> **Exercise**: Go through the records and tally the lines that include the word "agent". The answer is that total alone.

> **Material supplied**:

########################################

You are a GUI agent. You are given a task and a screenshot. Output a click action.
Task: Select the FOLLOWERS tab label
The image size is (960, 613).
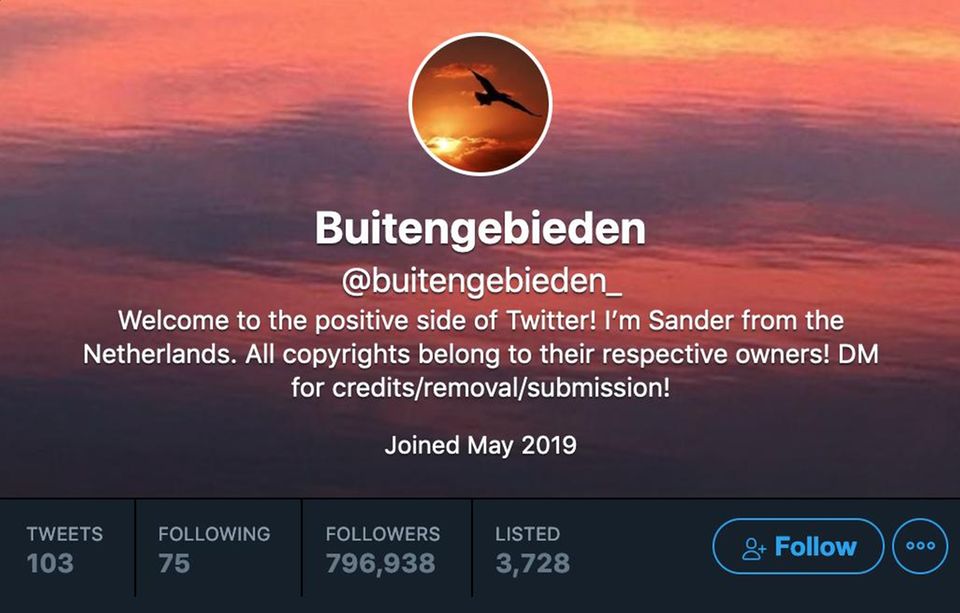click(382, 534)
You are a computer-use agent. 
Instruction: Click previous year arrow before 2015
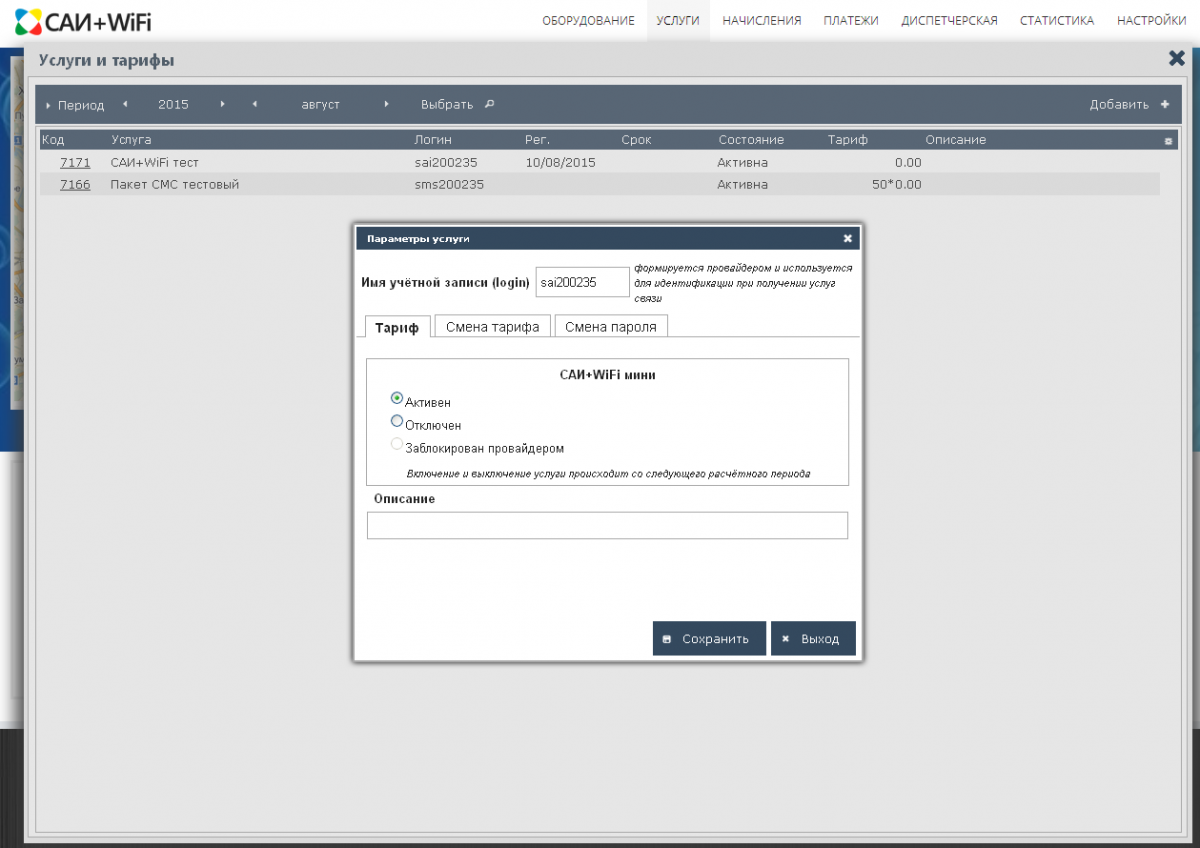click(x=125, y=104)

########################################

> **Result of the task**: 2